La mora de los hogares duplica el promedio del sistema financiero y deja al descubierto el peso de los impuestos en los créditos personales
El Banco Central registró 12,8% de irregularidad en la cartera de familias, contra un 7,6% general. Las tasas para préstamos al consumo no acompañaron la baja que tuvieron los créditos corporativos.
Marisol Olguín, Campo y producción. La mora de las familias argentinas se mantiene como el punto más sensible del sistema financiero. De acuerdo con los datos publicados por el Banco Central, el índice de irregularidad en los créditos otorgados a personas humanas alcanza el 12,8% de la cartera total de préstamos al sector privado, una cifra que más que duplica el promedio general, que cerró junio en 7,6%. La lectura técnica no deja margen para la duda: mientras el sistema en su conjunto muestra una tenue mejoría, los hogares siguen cargando con un nivel de incumplimiento que no logra revertirse.

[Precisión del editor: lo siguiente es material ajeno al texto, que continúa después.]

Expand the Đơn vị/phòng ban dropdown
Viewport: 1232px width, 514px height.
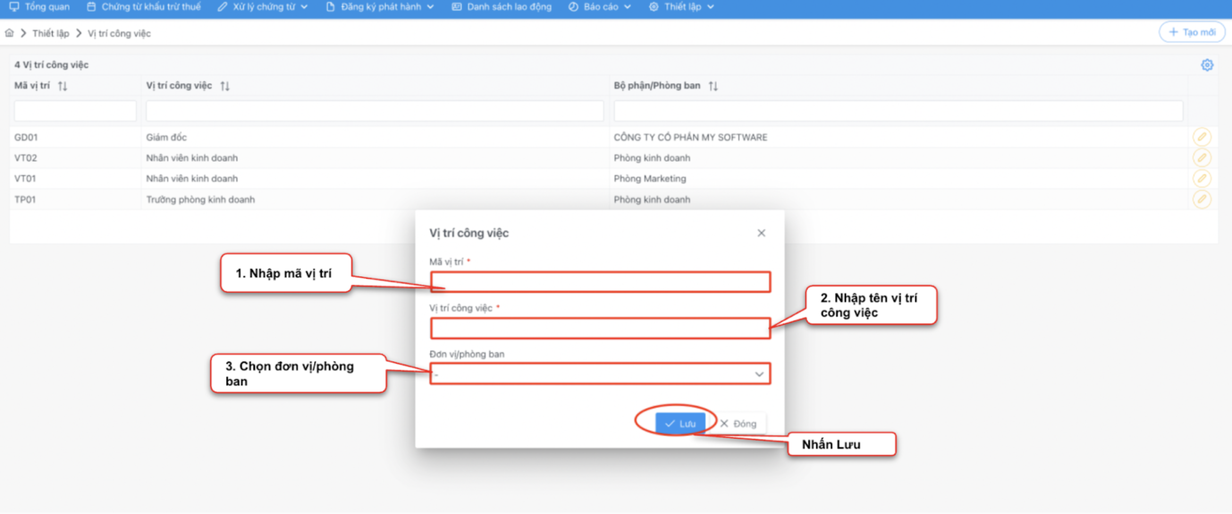tap(759, 374)
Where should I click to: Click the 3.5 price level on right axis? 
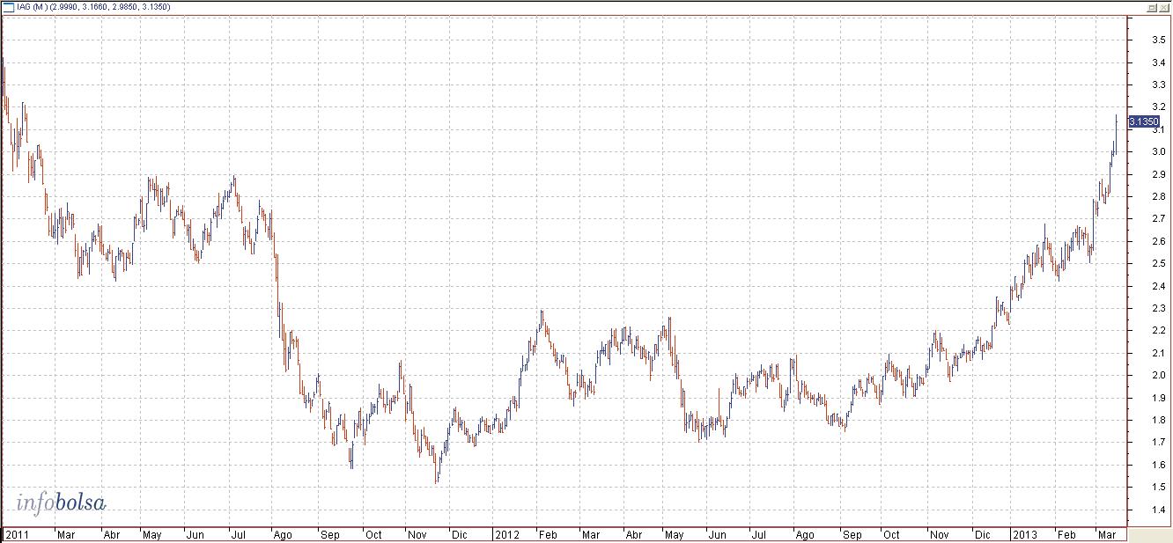[x=1159, y=40]
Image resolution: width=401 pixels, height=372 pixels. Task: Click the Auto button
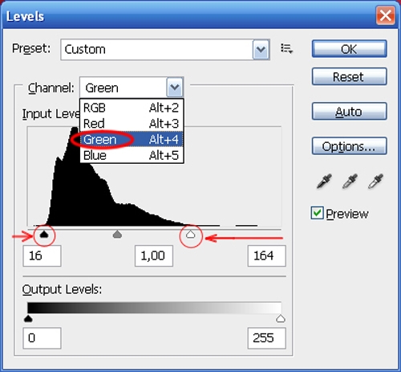click(349, 112)
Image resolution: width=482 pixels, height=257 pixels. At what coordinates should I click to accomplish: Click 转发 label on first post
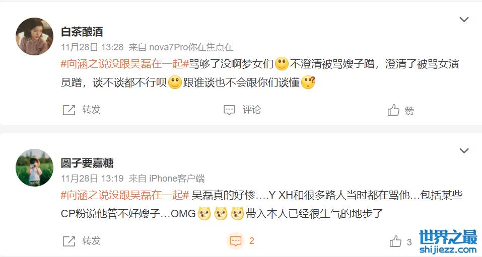coord(91,110)
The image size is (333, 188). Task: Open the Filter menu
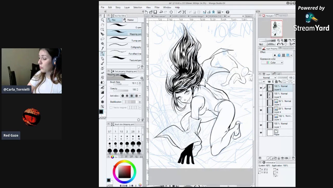[157, 7]
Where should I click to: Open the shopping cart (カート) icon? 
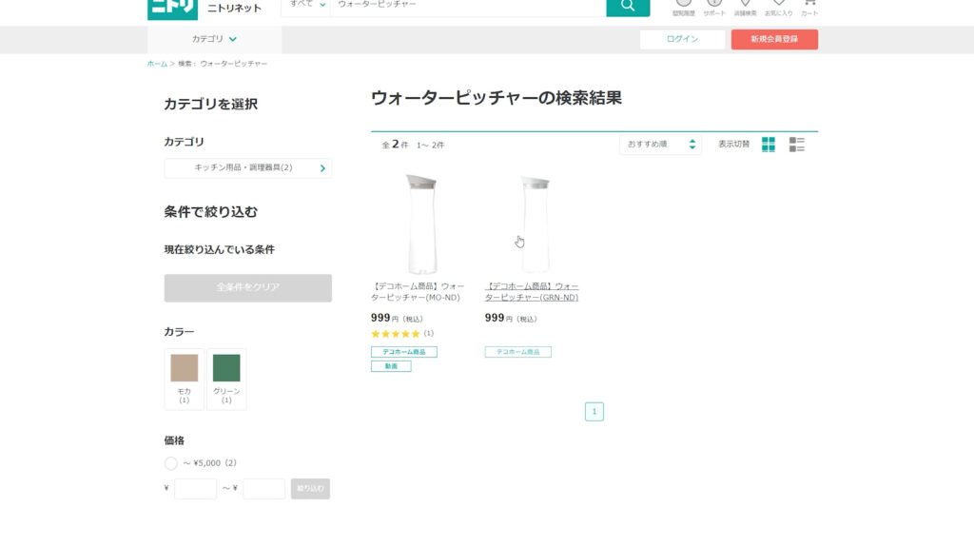pos(809,4)
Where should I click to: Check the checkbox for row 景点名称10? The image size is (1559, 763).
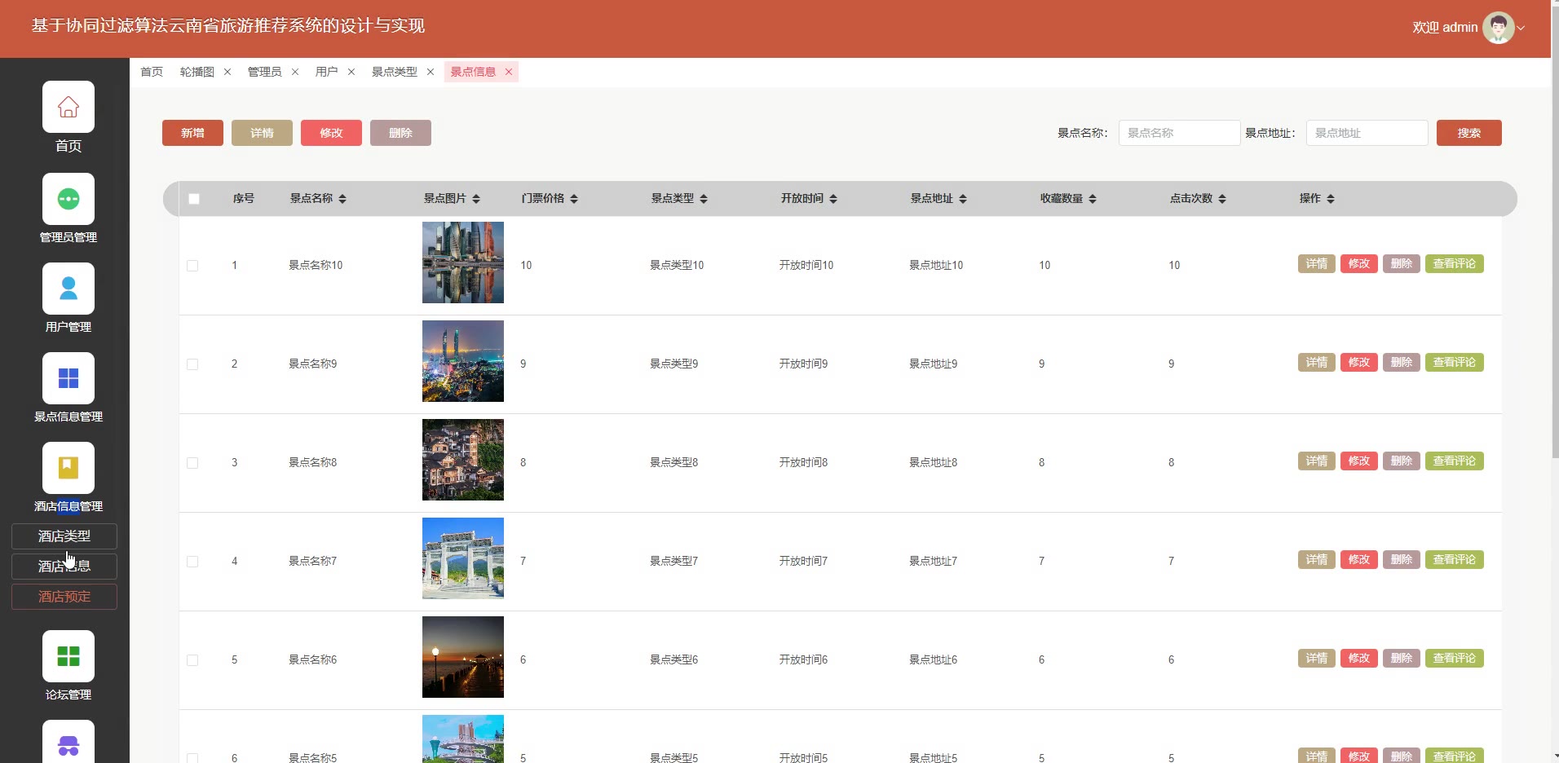click(192, 266)
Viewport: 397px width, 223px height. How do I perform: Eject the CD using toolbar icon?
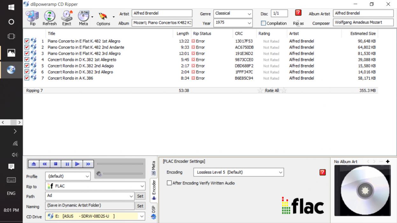[x=67, y=17]
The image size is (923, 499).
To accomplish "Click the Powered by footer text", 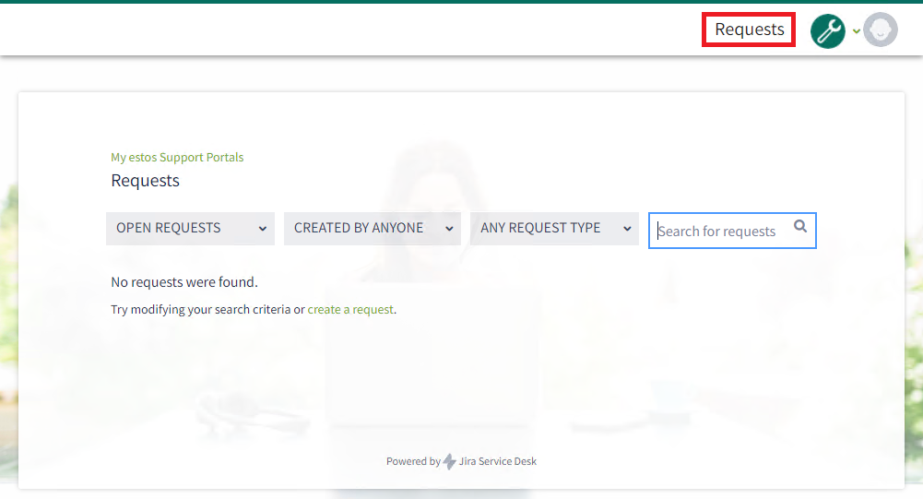I will pyautogui.click(x=413, y=461).
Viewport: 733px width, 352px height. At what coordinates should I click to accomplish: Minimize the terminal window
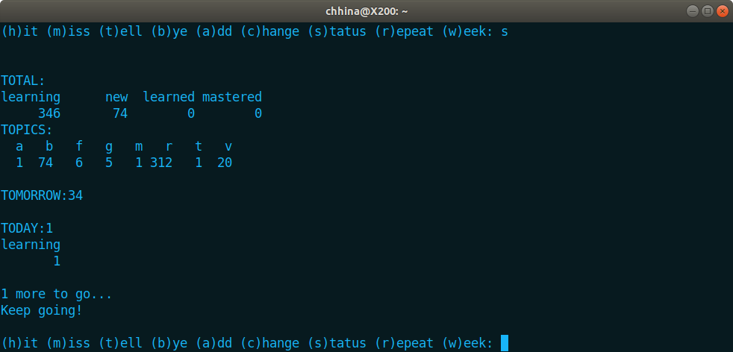(x=693, y=10)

El 7,6% registrado el mes pasado representó una baja marginal respecto del 7,7% de mayo y cortó una racha de diecinueve meses consecutivos con tendencia alcista. Sin embargo, la fotografía resulta engañosa si se observa solamente el agregado: la mora de las familias se ubica más de cinco puntos por encima de ese promedio, lo que da cuenta de un problema estructural que afecta a uno de cada ocho pesos prestados a personas físicas en el país.
Tasas que no bajan y presión fiscal que encarece cada cuota
El segundo factor que explica el cuadro de situación es el costo del dinero para los tomadores individuales. Las tasas de interés para préstamos personales se mantienen en torno a las tres cuartas partes del pico alcanzado durante el momento de mayor incertidumbre de 2025. En contraste, las tasas que pagan las empresas cayeron a aproximadamente un quinto de aquel registro, configurando una brecha significativa entre el crédito corporativo y el crédito al consumo.
A ese diferencial se suma la carga tributaria. Según datos del Banco Central, los impuestos y tasas —provinciales, municipales y el IVA— representan alrededor del 25% del costo financiero total promedio de un crédito. El peso de los gravámenes sobre los intereses encarece cada punto de la tasa nominal y, en la práctica, reduce la capacidad de los hogares para hacer frente a los vencimientos cuando el ingreso mensual se ve alterado por algún imprevisto.
- La mora de las familias alcanza 12,8% y duplica con holgura el promedio general del sistema, que se ubicó en 7,6% durante junio.
- El indicador general cortó una racha de diecinueve meses al alza, aunque el descenso fue marginal y no se trasladó a la cartera de personas humanas.
- Las tasas para créditos personales permanecen cerca de las tres cuartas partes del pico de 2025, mientras que las tasas corporativas bajaron a una quinta parte de aquel nivel.
- Impuestos y tasas aportan cerca del 25% del costo financiero total promedio, lo que profundiza el peso de cada cuota sobre el ingreso familiar.
Refinanciaciones: la vía que eligen los bancos para descomprimir la cartera
Frente a este escenario, las entidades financieras aceleraron la implementación de refinanciaciones como mecanismo principal para ordenar la cartera irregular. Desde el Banco Central se señaló que esta herramienta constituye el camino más efectivo para reducir la mora, al permitir extender los plazos y, en algunos casos, ofrecer tasas más bajas para que los deudores puedan volver a encuadrar sus pagos. La autoridad monetaria descartó, por ahora, tanto mecanismos de asistencia externa al sistema como modificaciones en las reglas de clasificación de deudores.
Para los hogares que mantienen compromisos vigentes con el sistema financiero, la decisión más inmediata de las próximas semanas pasa por evaluar de qué manera las refinanciaciones pueden mejorar el peso de las cuotas sobre el ingreso mensual. Los productores financieros —en este caso, bancos y entidades de crédito— concentran la oferta de condiciones; los tomadores, en tanto, deben sopesar si la extensión de plazos y la posible baja de tasas se traducen en un alivio real para su flujo de fondos.
La fotografía de junio deja, en definitiva, un mensaje con dos lecturas: el sistema financiero agregado muestra señales tenues de estabilización, pero los hogares argentinos continúan siendo el eslabón más frágil de la cadena crediticia. La decisión que tome cada productor financiero esta semana —en la negociación de tasas, en la oferta de plazos o en la apertura de refinanciaciones— será determinante para que esa brecha comience a cerrarse.